**Exercise details:** Considering every line below, count those with the word "will" and give only the result.

**Data supplied:**
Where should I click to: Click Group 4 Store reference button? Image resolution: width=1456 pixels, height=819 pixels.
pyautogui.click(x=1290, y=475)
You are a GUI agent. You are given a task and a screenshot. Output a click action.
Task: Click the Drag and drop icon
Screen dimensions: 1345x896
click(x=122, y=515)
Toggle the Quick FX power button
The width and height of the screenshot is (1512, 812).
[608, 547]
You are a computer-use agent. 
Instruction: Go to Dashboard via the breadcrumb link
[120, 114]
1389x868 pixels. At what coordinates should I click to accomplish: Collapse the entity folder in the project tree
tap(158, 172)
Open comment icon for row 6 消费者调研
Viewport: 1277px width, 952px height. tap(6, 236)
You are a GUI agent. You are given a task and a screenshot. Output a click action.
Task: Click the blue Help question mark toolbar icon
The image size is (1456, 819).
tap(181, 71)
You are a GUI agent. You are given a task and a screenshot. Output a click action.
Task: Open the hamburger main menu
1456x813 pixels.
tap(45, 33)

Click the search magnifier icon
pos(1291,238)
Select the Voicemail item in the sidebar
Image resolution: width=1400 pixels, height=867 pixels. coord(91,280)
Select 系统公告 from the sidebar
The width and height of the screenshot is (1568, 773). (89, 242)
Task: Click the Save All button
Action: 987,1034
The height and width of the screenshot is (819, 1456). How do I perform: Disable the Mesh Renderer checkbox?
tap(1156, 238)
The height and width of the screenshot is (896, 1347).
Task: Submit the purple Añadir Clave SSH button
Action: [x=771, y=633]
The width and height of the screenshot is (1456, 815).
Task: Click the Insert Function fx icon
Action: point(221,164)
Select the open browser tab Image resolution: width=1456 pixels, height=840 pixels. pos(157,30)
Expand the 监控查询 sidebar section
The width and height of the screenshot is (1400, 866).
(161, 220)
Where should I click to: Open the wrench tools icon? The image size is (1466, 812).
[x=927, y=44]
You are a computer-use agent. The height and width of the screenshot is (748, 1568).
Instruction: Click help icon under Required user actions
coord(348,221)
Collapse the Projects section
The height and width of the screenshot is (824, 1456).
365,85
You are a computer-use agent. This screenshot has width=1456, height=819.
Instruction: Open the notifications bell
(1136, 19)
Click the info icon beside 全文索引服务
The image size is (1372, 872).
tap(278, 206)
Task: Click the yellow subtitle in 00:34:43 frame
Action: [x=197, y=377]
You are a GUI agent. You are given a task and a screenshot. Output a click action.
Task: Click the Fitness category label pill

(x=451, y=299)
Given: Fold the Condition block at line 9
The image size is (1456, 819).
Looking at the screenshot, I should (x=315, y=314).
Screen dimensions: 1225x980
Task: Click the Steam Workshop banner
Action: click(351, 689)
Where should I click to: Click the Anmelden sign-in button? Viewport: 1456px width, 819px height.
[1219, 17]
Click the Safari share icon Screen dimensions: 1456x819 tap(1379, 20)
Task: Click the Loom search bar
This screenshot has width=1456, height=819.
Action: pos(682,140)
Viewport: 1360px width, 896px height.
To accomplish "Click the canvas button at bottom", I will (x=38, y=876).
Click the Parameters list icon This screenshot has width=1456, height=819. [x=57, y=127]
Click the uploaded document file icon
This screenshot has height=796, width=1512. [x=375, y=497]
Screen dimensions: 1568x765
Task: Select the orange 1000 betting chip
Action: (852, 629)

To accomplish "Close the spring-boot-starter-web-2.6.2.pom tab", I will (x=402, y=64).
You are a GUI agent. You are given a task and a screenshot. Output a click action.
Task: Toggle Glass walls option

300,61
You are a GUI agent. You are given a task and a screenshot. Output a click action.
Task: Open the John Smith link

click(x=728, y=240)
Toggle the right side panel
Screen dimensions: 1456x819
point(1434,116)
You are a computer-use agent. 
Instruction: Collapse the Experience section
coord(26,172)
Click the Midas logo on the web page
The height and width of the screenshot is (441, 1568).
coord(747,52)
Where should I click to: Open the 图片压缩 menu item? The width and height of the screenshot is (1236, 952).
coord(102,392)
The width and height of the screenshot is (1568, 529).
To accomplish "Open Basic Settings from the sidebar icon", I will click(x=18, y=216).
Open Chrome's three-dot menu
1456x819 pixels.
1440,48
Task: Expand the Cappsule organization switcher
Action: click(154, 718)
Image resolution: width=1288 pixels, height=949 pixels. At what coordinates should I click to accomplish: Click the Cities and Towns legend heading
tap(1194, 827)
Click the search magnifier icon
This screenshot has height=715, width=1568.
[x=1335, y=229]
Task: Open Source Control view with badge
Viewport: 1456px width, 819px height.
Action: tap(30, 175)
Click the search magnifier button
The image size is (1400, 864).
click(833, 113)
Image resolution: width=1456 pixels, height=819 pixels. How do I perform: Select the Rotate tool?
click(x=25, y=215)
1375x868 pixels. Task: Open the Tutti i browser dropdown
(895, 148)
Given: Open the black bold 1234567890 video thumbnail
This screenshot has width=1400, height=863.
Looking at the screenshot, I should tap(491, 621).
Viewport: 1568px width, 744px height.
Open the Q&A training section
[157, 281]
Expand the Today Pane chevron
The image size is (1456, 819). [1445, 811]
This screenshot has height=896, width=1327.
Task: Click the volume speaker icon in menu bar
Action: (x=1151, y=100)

**Exercise result:** 3